(Stored data)
·····
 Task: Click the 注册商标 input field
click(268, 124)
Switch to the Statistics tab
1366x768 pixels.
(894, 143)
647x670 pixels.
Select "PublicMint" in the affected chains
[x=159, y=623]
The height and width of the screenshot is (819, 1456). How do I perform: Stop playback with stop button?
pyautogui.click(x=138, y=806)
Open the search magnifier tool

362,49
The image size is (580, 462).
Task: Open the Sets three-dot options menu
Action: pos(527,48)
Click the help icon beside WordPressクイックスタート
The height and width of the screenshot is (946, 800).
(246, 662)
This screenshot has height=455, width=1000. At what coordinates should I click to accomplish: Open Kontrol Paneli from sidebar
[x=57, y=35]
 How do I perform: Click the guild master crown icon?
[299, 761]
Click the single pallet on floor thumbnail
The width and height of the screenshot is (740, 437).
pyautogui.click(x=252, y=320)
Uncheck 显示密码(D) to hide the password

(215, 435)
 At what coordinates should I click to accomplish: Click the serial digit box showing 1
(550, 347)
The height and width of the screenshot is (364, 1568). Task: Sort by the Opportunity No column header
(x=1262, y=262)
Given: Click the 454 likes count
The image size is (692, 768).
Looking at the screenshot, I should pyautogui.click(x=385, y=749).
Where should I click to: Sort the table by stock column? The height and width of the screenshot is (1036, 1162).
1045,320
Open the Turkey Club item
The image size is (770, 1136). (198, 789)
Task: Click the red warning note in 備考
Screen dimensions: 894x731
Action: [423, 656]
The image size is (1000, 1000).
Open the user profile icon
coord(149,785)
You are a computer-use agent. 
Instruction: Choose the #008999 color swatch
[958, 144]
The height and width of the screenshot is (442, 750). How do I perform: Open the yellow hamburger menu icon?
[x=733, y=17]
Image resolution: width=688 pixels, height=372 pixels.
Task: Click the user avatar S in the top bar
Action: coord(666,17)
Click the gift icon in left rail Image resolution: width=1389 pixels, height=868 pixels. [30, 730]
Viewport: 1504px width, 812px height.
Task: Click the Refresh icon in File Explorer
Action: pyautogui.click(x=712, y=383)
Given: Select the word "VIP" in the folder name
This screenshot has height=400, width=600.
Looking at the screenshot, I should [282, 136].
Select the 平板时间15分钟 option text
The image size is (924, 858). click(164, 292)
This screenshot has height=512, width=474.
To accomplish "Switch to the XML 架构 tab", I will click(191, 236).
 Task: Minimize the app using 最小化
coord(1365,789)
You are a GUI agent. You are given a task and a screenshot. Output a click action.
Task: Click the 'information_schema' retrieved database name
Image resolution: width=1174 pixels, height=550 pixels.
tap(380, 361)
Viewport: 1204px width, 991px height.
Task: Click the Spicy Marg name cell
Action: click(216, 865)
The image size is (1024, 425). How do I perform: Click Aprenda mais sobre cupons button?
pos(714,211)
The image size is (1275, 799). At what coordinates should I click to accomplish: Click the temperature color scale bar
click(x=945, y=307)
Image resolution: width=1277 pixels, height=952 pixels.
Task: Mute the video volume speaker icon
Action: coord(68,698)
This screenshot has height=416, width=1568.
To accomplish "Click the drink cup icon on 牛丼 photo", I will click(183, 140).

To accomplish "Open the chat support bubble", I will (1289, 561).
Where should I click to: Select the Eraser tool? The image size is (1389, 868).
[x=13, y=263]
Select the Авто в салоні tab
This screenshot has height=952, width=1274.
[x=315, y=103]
·····
## Problem statement
Reproduce every one of the rows above word for word, keeping each line in its original order.

## Exercise answer
 Task: Click the 注册商标 input field
click(268, 124)
Switch to the Statistics tab
1366x768 pixels.
(894, 143)
647x670 pixels.
Select "PublicMint" in the affected chains
[x=159, y=623]
The height and width of the screenshot is (819, 1456). How do I perform: Stop playback with stop button?
pyautogui.click(x=138, y=806)
Open the search magnifier tool

362,49
The image size is (580, 462).
Task: Open the Sets three-dot options menu
Action: pos(527,48)
Click the help icon beside WordPressクイックスタート
The height and width of the screenshot is (946, 800).
(246, 662)
This screenshot has height=455, width=1000. At what coordinates should I click to accomplish: Open Kontrol Paneli from sidebar
[x=57, y=35]
 How do I perform: Click the guild master crown icon?
[299, 761]
Click the single pallet on floor thumbnail
The width and height of the screenshot is (740, 437).
pyautogui.click(x=252, y=320)
Uncheck 显示密码(D) to hide the password

(215, 435)
 At what coordinates should I click to accomplish: Click the serial digit box showing 1
(550, 347)
The height and width of the screenshot is (364, 1568). Task: Sort by the Opportunity No column header
(x=1262, y=262)
Given: Click the 454 likes count
The image size is (692, 768).
Looking at the screenshot, I should pyautogui.click(x=385, y=749).
Where should I click to: Sort the table by stock column? The height and width of the screenshot is (1036, 1162).
1045,320
Open the Turkey Club item
The image size is (770, 1136). (198, 789)
Task: Click the red warning note in 備考
Screen dimensions: 894x731
Action: [423, 656]
The image size is (1000, 1000).
Open the user profile icon
coord(149,785)
You are a computer-use agent. 
Instruction: Choose the #008999 color swatch
[958, 144]
The height and width of the screenshot is (442, 750). How do I perform: Open the yellow hamburger menu icon?
[x=733, y=17]
Image resolution: width=688 pixels, height=372 pixels.
Task: Click the user avatar S in the top bar
Action: coord(666,17)
Click the gift icon in left rail Image resolution: width=1389 pixels, height=868 pixels. [30, 730]
Viewport: 1504px width, 812px height.
Task: Click the Refresh icon in File Explorer
Action: pyautogui.click(x=712, y=383)
Given: Select the word "VIP" in the folder name
This screenshot has height=400, width=600.
Looking at the screenshot, I should [282, 136].
Select the 平板时间15分钟 option text
The image size is (924, 858). click(164, 292)
This screenshot has height=512, width=474.
To accomplish "Switch to the XML 架构 tab", I will click(191, 236).
 Task: Minimize the app using 最小化
coord(1365,789)
You are a GUI agent. You are given a task and a screenshot. Output a click action.
Task: Click the 'information_schema' retrieved database name
Image resolution: width=1174 pixels, height=550 pixels.
tap(380, 361)
Viewport: 1204px width, 991px height.
Task: Click the Spicy Marg name cell
Action: click(216, 865)
The image size is (1024, 425). How do I perform: Click Aprenda mais sobre cupons button?
pos(714,211)
The image size is (1275, 799). At what coordinates should I click to accomplish: Click the temperature color scale bar
click(x=945, y=307)
Image resolution: width=1277 pixels, height=952 pixels.
Task: Mute the video volume speaker icon
Action: coord(68,698)
This screenshot has height=416, width=1568.
To accomplish "Click the drink cup icon on 牛丼 photo", I will click(183, 140).

To accomplish "Open the chat support bubble", I will (1289, 561).
Where should I click to: Select the Eraser tool? The image size is (1389, 868).
[x=13, y=263]
Select the Авто в салоні tab
This screenshot has height=952, width=1274.
[x=315, y=103]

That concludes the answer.